Die VVK-Gebühr ist eigentlich eine Art Provision für den Ticketanbieter. Doch laut dem Insider behalten Veranstalter wie Stage Entertainment einen Teil davon für sich. Wie hoch dieser Anteil ist, darüber möchte man beim größten deutschen Musicalveranstalter Stage Entertainment keine Angaben machen und verweist stattdessen darauf, dass die VVK-Gebühr Teil der Gesamtkalkulation sei.

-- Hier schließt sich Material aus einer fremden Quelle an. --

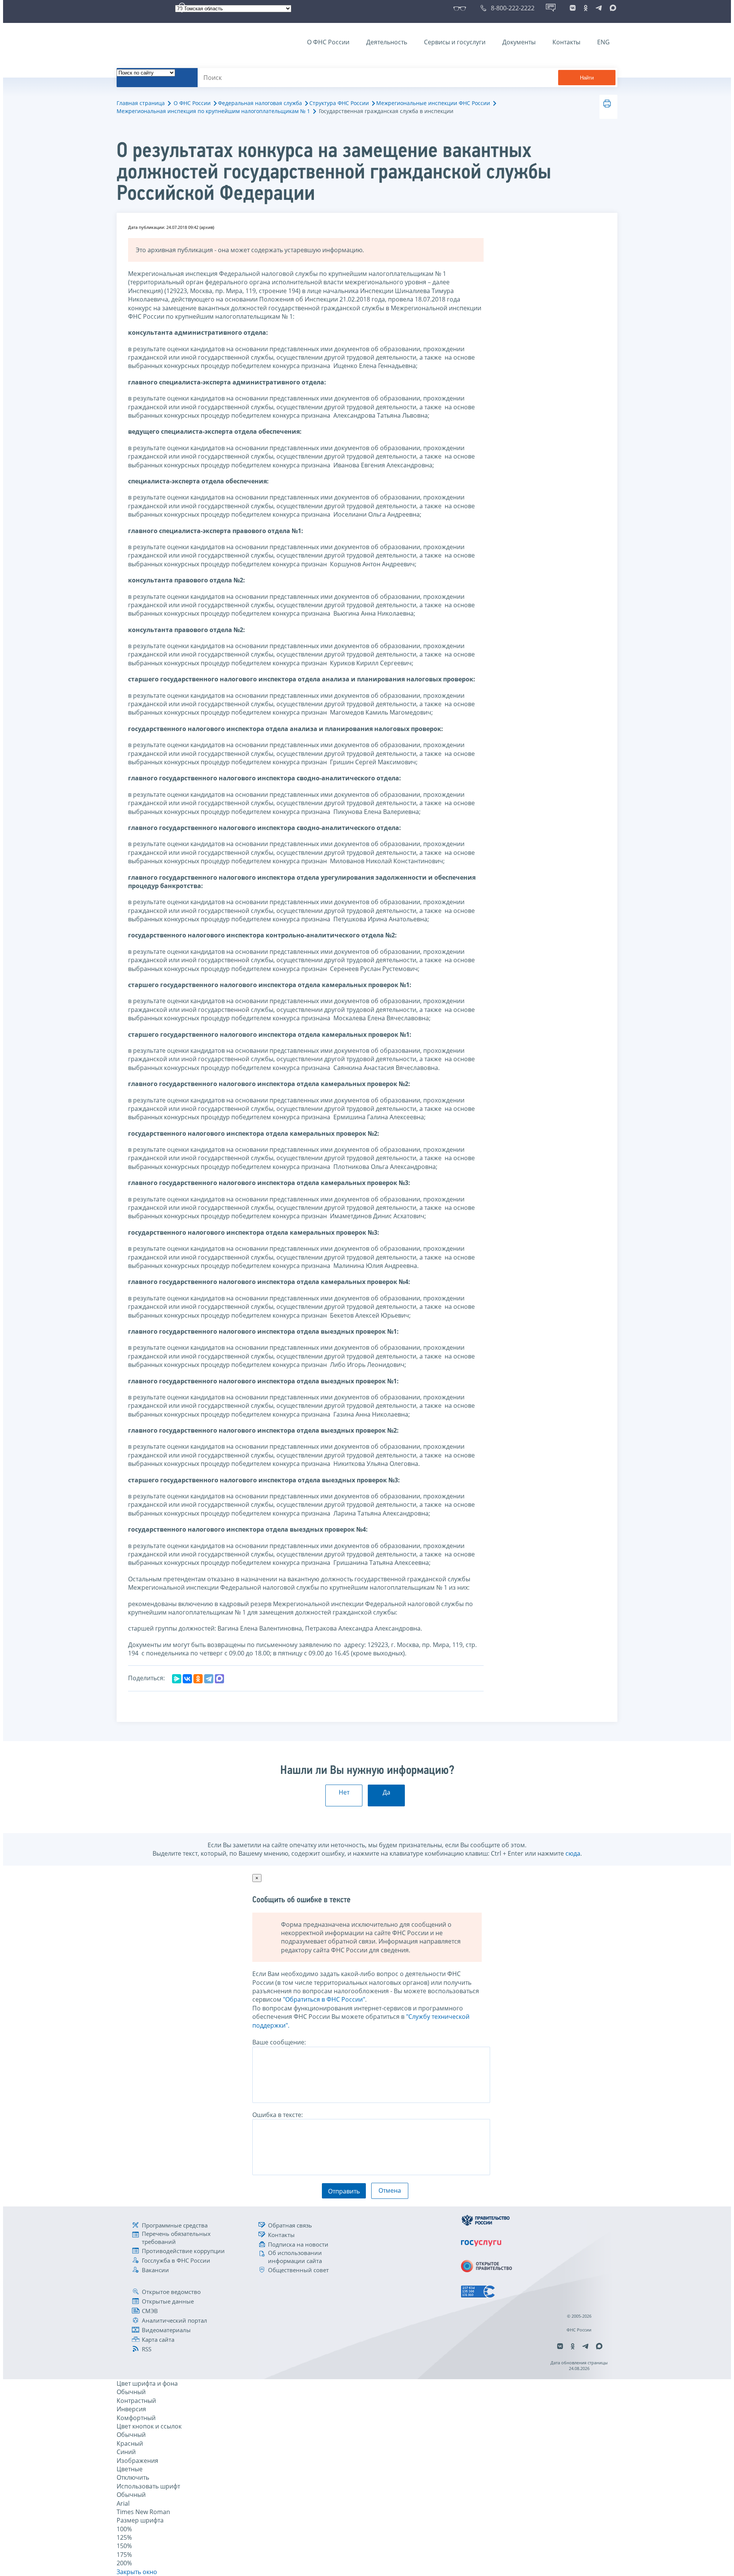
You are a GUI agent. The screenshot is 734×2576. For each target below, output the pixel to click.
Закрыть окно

Bei vielen Musicals kommen durch diese Zusatzgebühren schnell 25 Euro extra zusammen: Wer sich etwa Rebecca im Stage Palladium Theater Stuttgart anschauen möchte, muss für eine Karte der Preiskategorie (PK) 2 am Samstagabend 110 Euro auf den Tisch legen – an der Abendkasse, wohlgemerkt. Vorverkauf, Systemgebühr und Versandkosten obendrauf gerechnet, kommen satte 136 Euro für eine Karte zusammen.

Veranstalter bestimmen die Preise

Wie hoch die Preise für Musicaltickets im Einzelnen sind, hängt von Stadt und Theater ab. Bei der Cats Tournee Produktions GmbH heißt es, je nach Platzmieten, Hotelpreisen für die Crew sowie Stromkosten und anderen Faktoren können leichte Differenzen für ein- und dieselbe Show an unterschiedlichen Spielorten entstehen. Während ein Samstagabendticket in Oberhausen und Nürnberg in der zweiten PK bei rund 88 Euro liegt, sind für die gleiche Kategorie in Köln etwa sechs Euro mehr einzuplanen, in Stuttgart kostet das Ticket sogar 105 Euro.

Ursula Fröhlingsdorf, Sprecherin von Stage Entertainment, nennt zwei weitere Punkte, die bei der Preissetzung eine wichtige Rolle spielen: Größe und Bau einer Spielstätte. Während moderne Theater, die extra für Musicals gebaut wurden, von allen Plätzen aus einen guten Blick gewähren, ist das in einem Traditionshaus wie dem Theater des Westens in Berlin nicht der Fall. Letztlich geht es laut Fröhlingsdorf aber immer um zwei Fragen bei der Preissetzung: «Was kann man dafür verlangen und was ist der Kunde bereit zu zahlen?»

Der Insider aus der Branche gibt ein typisches Vorgehen von Musicalveranstaltern preis: «Wenn eine Show erfolgreich läuft, dann werden die Preise ein wenig angehoben oder die Preiskategorien versetzt.» Dann gehe Kategorie eins beispielsweise nicht nur bis zur 20., sondern bis zur 24. Reihe. Folglich springe für den Veranstalter am Ende mehr Geld heraus.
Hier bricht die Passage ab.